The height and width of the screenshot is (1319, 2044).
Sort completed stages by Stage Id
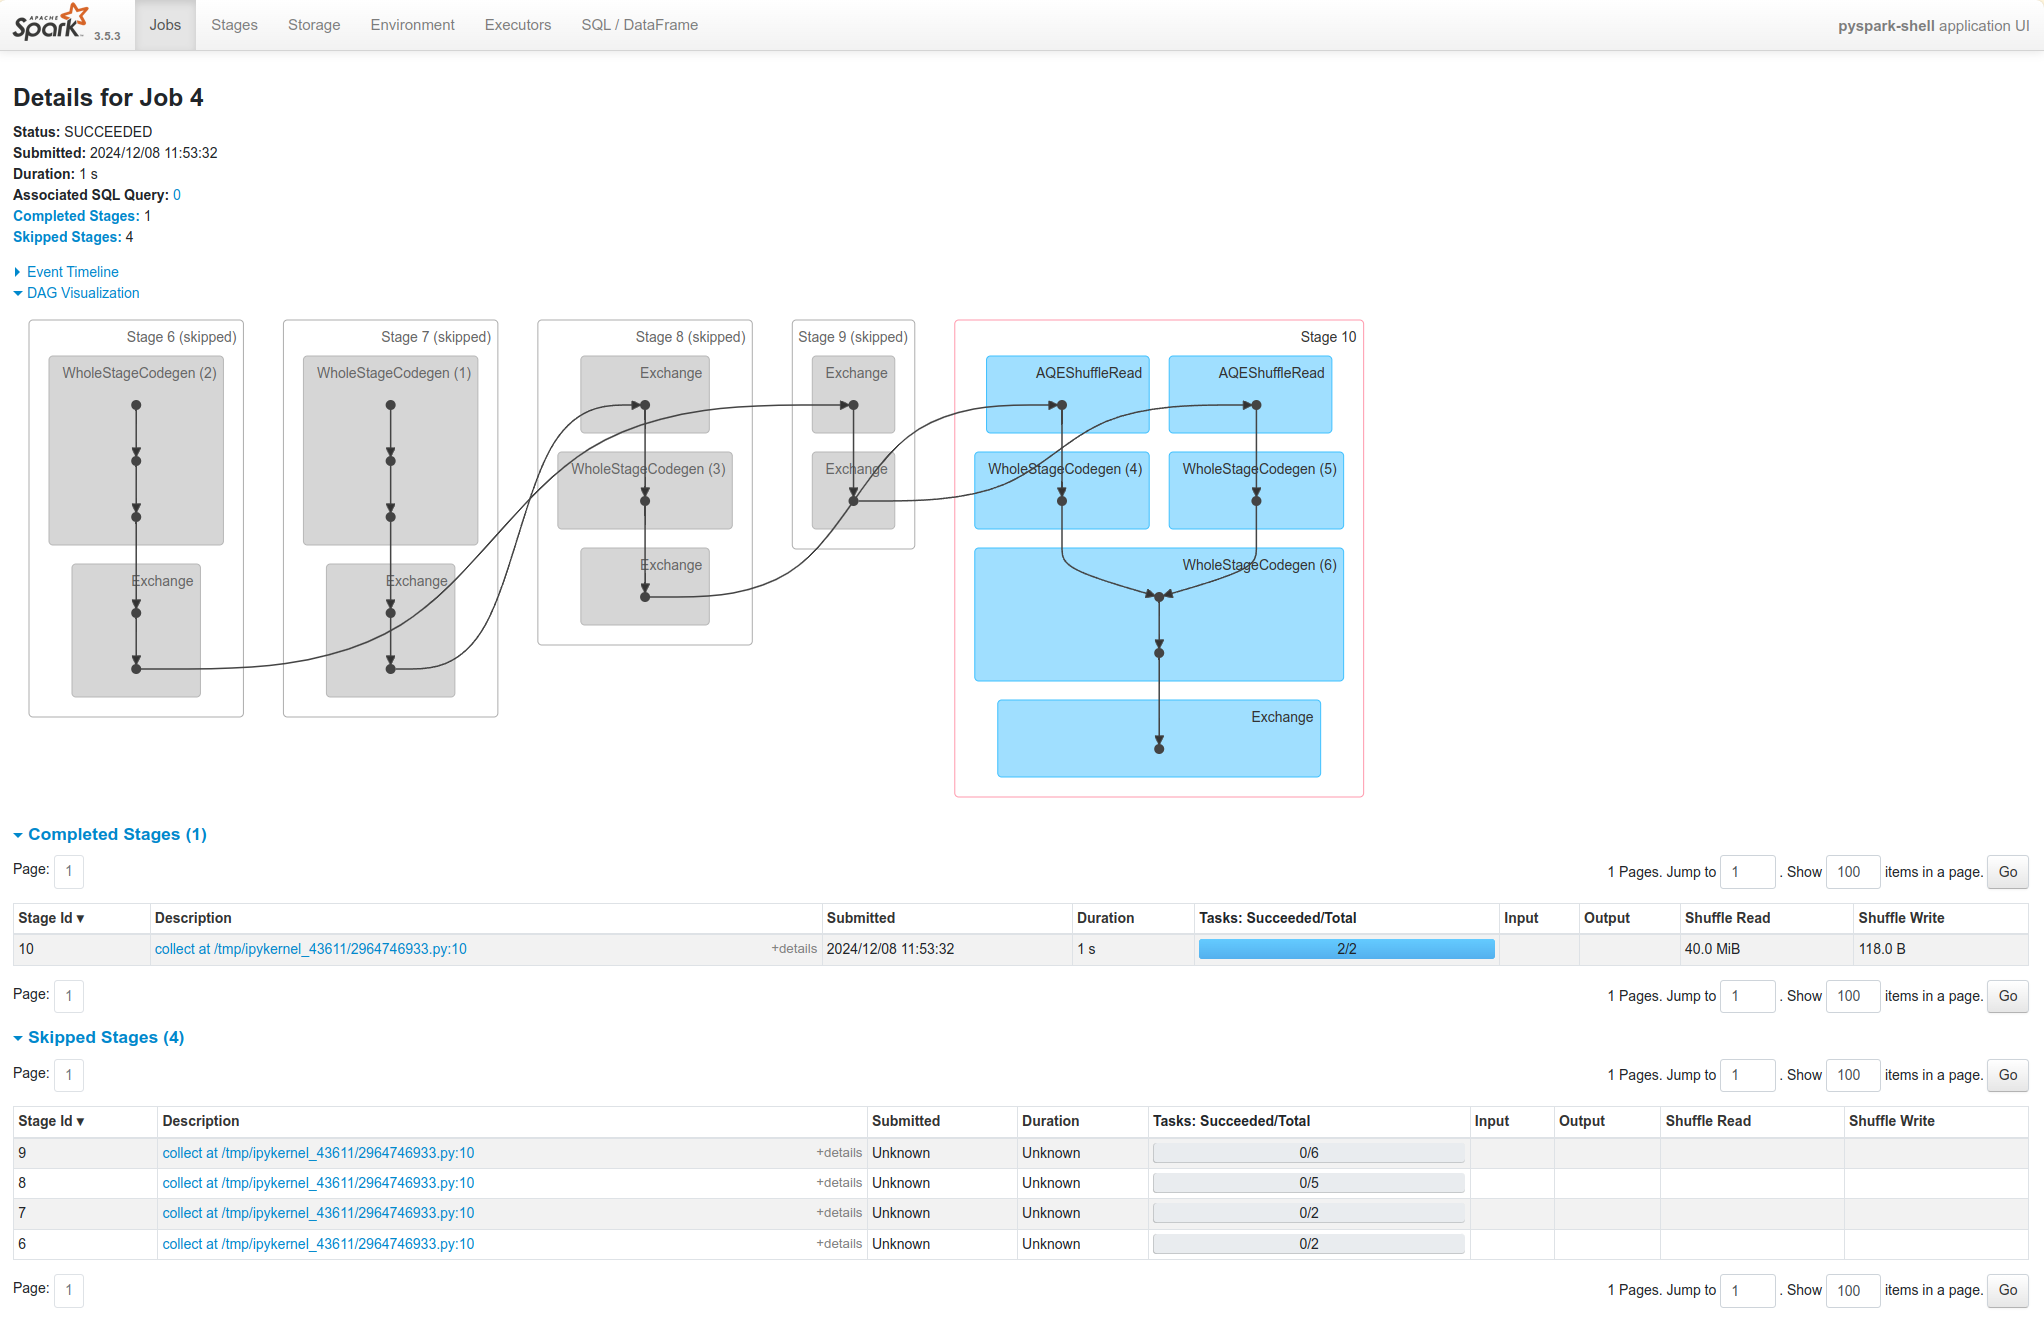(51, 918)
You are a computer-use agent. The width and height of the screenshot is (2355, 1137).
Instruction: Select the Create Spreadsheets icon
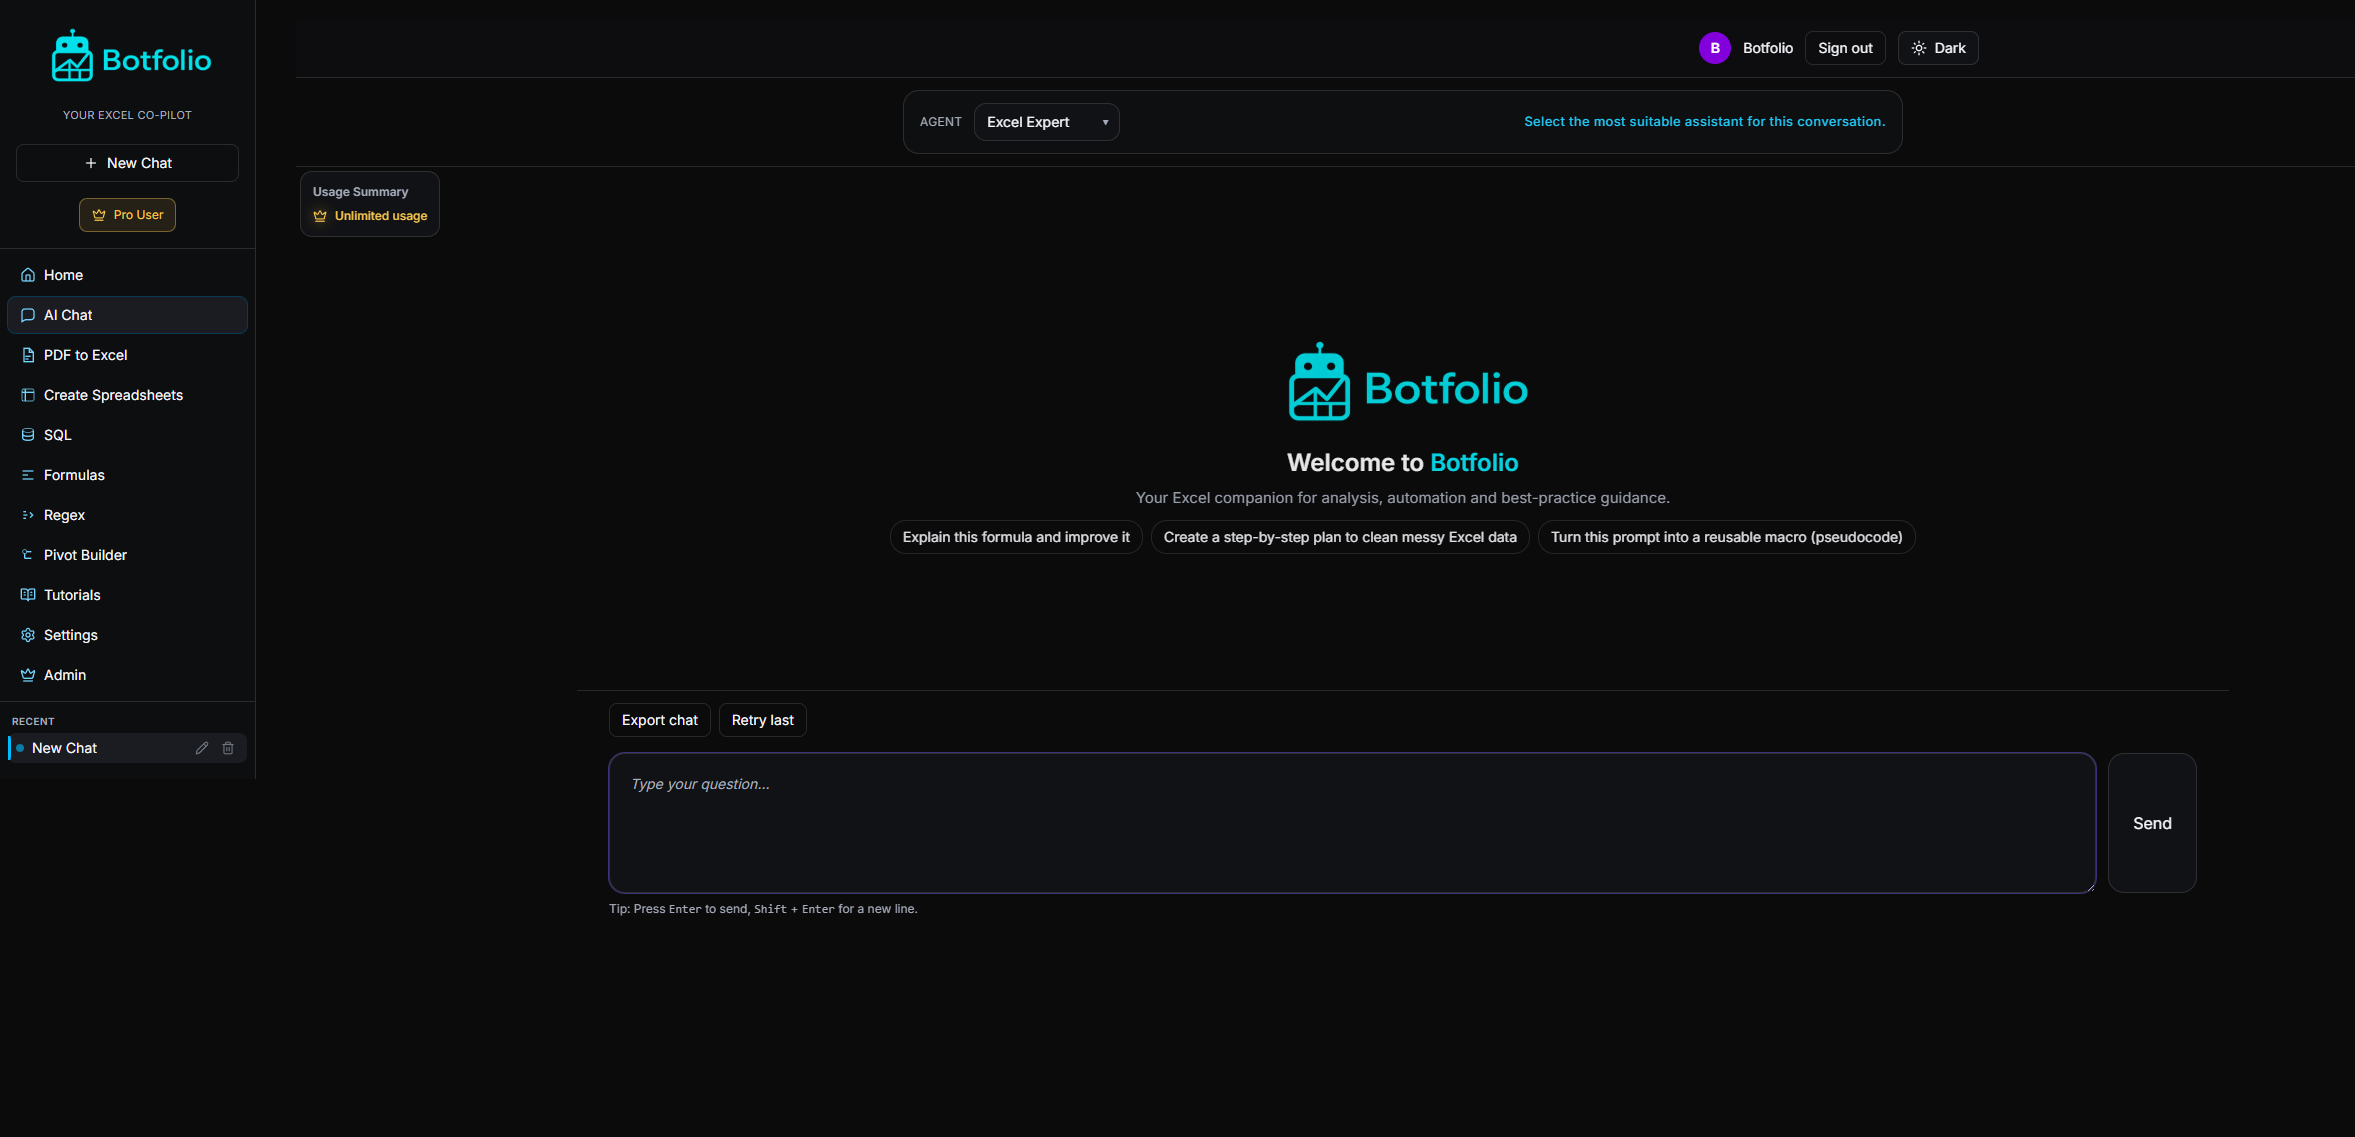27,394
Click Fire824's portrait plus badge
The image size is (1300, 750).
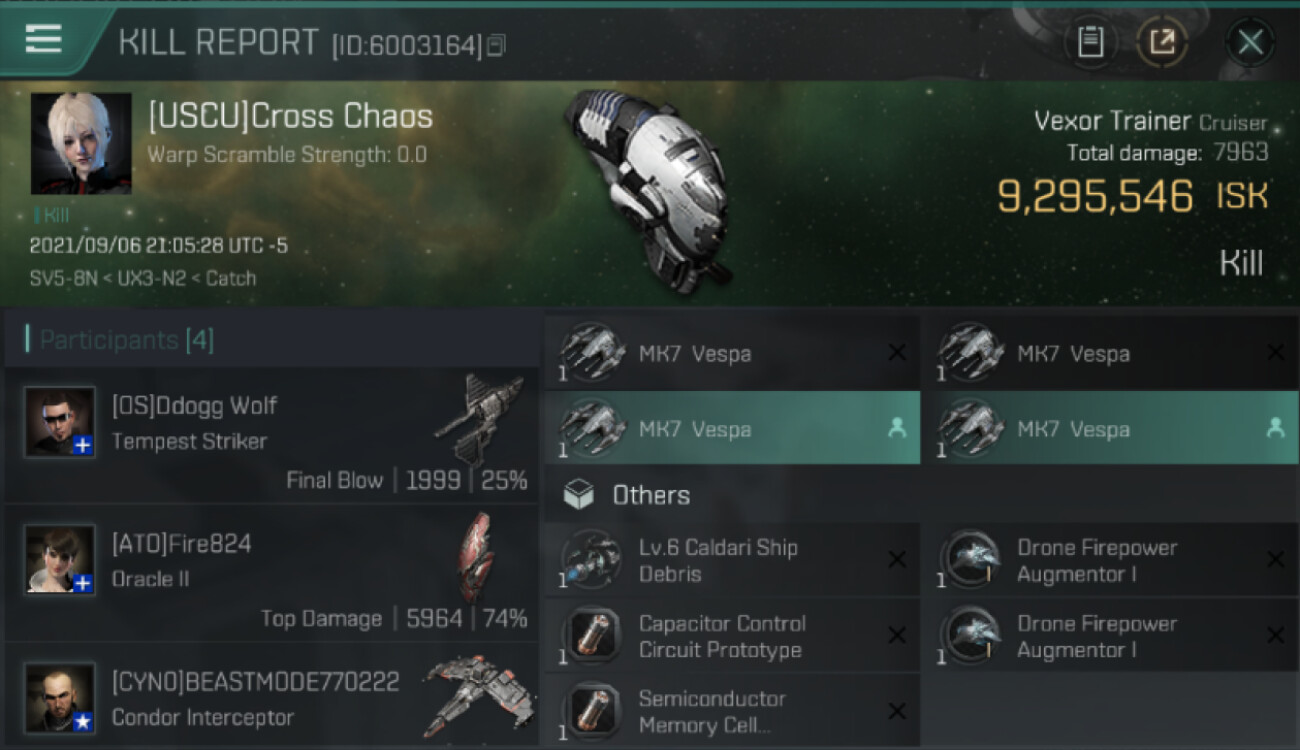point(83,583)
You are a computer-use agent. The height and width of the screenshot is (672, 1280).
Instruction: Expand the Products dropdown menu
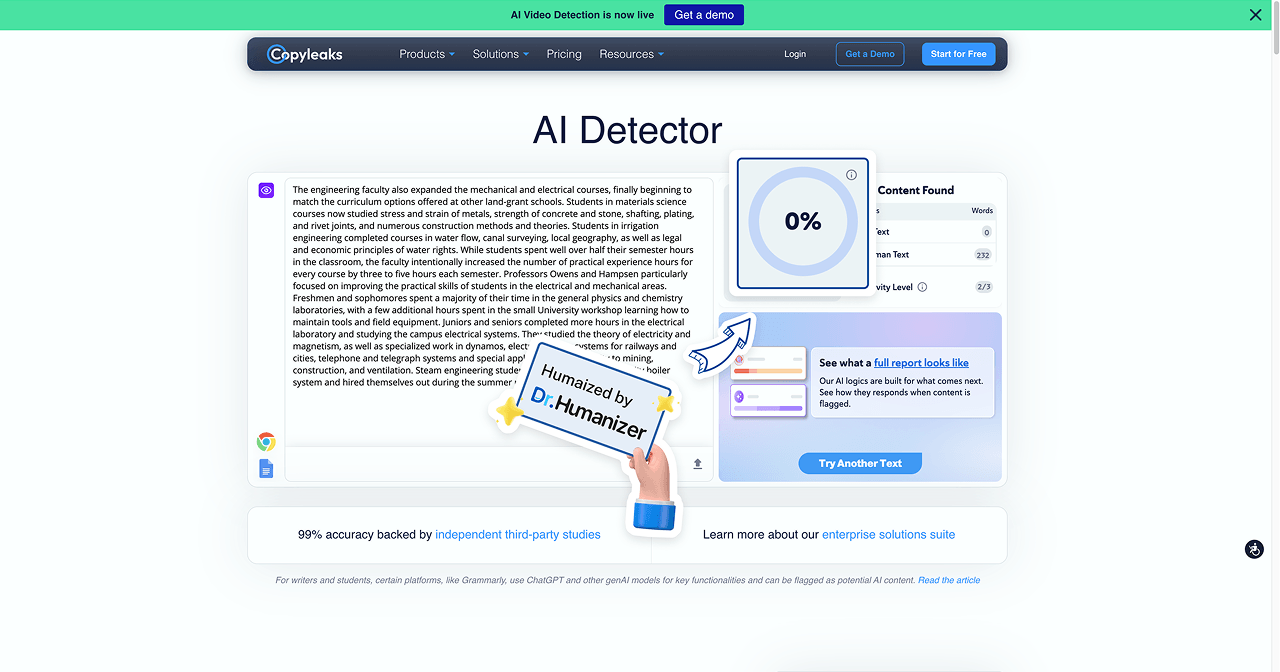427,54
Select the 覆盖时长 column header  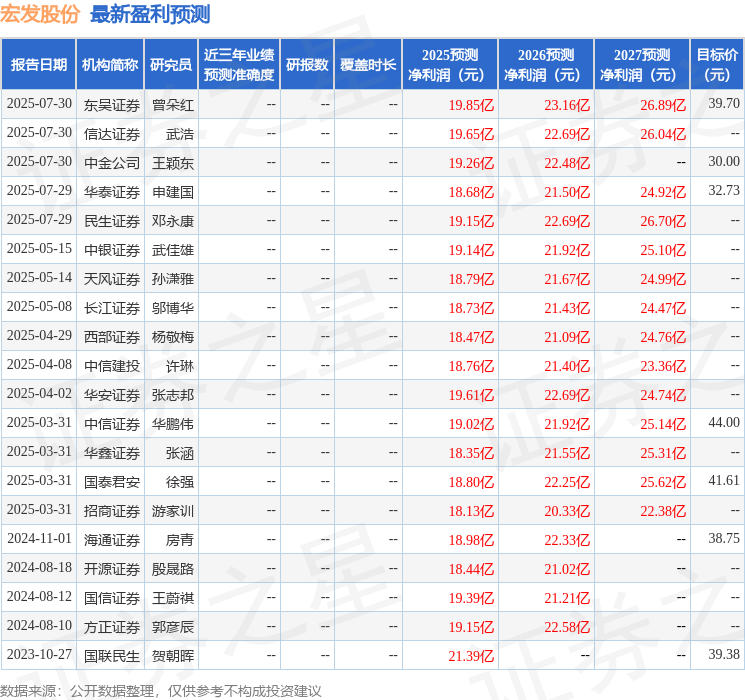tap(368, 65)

+--

> [Exercise aim]: Return, word for word, the part of the listing that opens with the line containing "You are a computer-use agent. The width" and closes with the line containing "point(83,583)", both of those lines included. Leave the pictures out.

> [Solution to this problem]:
You are a computer-use agent. The width and height of the screenshot is (2355, 1137).
Instruction: Select the Create Spreadsheets icon
27,394
Click Fire824's portrait plus badge
The image size is (1300, 750).
point(83,583)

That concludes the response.